= Problem to work on =
Rewrite the part of the records that begins with the line containing "The image size is (1860, 987)." and ends with the line containing "click(x=118, y=563)", replacing "sidebar" with "side panel" and leaving everything else unchanged.

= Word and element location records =
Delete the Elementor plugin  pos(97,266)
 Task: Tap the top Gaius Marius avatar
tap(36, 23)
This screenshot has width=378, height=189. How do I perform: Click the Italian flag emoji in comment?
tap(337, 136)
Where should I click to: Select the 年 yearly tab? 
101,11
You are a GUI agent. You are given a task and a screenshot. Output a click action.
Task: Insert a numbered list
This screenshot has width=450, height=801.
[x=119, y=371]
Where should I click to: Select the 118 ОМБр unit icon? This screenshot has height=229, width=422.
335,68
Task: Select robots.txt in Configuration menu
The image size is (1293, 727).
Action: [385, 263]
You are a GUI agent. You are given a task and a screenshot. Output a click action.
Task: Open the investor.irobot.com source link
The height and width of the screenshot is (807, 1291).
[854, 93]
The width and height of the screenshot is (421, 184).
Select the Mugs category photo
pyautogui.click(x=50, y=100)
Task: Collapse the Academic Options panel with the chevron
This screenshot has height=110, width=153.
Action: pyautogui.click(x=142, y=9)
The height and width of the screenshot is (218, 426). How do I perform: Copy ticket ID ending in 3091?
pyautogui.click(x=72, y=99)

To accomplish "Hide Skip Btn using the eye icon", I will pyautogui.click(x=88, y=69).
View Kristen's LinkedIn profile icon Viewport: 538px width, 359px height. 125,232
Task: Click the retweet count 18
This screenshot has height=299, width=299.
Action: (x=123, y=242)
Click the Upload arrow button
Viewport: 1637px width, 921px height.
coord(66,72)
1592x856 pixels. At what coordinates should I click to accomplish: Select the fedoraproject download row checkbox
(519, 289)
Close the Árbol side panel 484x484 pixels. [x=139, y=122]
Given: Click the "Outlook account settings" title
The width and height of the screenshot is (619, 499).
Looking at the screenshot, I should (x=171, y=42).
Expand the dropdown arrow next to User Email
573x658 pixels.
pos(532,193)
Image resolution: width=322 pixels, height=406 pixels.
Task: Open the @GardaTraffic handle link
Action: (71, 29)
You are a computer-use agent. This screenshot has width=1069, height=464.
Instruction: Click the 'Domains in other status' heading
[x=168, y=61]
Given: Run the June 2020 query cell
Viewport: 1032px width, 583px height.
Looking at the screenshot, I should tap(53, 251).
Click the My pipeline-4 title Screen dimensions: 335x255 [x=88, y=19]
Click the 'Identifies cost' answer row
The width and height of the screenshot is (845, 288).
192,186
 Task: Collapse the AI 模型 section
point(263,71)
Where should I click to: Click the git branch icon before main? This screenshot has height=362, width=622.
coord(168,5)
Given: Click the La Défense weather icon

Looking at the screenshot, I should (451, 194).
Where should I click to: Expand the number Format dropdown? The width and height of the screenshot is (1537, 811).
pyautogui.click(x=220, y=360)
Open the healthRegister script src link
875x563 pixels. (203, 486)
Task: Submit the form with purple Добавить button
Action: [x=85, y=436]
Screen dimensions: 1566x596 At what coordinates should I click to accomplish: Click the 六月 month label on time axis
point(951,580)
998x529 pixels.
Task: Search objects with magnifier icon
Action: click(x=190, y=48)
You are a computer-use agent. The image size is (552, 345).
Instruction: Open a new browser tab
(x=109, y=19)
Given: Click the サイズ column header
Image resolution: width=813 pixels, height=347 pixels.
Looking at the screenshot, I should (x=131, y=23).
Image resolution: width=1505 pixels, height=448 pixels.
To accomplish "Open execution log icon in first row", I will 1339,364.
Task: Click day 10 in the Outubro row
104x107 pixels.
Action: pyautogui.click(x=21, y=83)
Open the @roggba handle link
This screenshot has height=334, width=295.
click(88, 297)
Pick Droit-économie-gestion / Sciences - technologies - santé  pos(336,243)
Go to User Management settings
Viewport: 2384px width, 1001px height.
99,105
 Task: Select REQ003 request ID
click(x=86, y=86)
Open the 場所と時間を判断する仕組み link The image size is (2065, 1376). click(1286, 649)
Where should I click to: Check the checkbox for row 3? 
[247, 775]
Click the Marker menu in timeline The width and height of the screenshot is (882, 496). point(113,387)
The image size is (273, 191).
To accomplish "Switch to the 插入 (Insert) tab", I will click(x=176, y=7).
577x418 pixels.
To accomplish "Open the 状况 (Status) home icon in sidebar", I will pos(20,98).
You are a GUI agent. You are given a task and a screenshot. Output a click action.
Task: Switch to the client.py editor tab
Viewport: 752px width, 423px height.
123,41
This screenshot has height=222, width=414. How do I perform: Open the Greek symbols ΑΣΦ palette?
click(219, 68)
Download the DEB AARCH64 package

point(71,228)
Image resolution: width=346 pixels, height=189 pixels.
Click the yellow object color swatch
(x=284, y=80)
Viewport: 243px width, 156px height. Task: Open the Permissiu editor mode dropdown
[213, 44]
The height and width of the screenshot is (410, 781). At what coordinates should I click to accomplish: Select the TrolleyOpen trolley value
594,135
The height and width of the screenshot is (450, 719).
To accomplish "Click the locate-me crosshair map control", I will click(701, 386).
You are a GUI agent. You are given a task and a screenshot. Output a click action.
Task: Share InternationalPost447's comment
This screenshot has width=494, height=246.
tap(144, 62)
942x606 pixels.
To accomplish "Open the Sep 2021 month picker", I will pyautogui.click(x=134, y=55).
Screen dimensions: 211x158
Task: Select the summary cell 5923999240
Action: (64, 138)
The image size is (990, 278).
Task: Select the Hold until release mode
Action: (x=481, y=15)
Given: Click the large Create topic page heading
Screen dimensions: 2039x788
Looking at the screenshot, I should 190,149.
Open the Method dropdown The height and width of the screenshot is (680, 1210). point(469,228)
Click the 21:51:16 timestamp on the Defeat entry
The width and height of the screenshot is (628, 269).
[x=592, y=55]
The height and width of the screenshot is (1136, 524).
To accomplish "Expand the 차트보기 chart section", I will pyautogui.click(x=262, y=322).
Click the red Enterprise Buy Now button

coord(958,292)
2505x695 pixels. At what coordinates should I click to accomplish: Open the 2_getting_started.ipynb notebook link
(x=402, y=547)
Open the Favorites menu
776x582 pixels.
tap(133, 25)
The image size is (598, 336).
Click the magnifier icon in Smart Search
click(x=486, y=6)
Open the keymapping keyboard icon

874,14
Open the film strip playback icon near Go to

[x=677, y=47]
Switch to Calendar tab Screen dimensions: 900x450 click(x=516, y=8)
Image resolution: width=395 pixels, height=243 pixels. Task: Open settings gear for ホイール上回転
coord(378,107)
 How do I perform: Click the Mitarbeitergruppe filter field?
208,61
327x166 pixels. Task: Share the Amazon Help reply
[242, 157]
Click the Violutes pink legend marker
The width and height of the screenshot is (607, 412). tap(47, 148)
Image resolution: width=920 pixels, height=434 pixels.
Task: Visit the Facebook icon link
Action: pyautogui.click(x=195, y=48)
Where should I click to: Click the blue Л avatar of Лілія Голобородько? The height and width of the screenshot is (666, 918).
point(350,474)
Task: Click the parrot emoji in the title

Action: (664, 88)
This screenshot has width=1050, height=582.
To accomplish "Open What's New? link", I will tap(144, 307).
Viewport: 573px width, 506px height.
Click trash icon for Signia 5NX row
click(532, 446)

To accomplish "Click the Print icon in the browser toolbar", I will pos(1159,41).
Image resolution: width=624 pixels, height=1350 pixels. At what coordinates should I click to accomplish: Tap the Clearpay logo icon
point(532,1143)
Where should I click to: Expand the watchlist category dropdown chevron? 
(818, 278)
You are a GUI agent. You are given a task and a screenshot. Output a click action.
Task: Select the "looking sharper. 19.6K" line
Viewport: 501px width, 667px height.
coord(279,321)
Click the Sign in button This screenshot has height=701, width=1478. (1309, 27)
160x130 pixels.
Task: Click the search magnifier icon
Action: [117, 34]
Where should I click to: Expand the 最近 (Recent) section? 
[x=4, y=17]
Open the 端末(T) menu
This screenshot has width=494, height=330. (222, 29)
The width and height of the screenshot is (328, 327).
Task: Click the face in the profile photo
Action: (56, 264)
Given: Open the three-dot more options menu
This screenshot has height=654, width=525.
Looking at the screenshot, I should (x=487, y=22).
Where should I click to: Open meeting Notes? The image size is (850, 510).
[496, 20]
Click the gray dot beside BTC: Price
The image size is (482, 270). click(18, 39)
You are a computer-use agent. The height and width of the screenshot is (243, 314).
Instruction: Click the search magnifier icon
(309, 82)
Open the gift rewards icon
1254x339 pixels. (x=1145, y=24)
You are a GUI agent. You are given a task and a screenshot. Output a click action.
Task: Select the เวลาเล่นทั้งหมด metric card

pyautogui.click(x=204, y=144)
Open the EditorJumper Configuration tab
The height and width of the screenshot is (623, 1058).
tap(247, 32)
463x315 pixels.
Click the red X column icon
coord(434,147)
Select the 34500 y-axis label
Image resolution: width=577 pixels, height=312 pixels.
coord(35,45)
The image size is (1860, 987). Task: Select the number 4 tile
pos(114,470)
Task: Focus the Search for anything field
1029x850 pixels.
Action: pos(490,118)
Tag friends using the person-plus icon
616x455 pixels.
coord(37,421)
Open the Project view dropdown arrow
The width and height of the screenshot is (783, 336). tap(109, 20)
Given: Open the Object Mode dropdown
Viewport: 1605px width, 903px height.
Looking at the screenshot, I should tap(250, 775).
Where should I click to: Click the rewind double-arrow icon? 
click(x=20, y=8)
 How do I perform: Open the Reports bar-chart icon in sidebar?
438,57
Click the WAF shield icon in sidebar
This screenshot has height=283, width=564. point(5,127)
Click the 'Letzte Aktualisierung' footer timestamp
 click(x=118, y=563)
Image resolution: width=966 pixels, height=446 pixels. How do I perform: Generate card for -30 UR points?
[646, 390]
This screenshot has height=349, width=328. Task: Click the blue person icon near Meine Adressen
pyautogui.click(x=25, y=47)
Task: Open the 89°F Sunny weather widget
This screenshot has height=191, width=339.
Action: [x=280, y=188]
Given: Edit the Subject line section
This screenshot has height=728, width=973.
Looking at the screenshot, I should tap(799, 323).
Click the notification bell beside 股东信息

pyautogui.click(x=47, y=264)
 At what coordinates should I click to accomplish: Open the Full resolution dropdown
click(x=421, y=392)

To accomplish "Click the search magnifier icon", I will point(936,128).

= Solution to this exercise =
The image size is (1860, 987). Task: Select the number 4 tile
pos(114,470)
Task: Focus the Search for anything field
1029x850 pixels.
Action: pos(490,118)
Tag friends using the person-plus icon
616x455 pixels.
coord(37,421)
Open the Project view dropdown arrow
The width and height of the screenshot is (783, 336). tap(109, 20)
Given: Open the Object Mode dropdown
Viewport: 1605px width, 903px height.
Looking at the screenshot, I should tap(250, 775).
Where should I click to: Click the rewind double-arrow icon? 
click(x=20, y=8)
 How do I perform: Open the Reports bar-chart icon in side panel?
438,57
Click the WAF shield icon in side panel
This screenshot has height=283, width=564. point(5,127)
Click the 'Letzte Aktualisierung' footer timestamp
 click(x=118, y=563)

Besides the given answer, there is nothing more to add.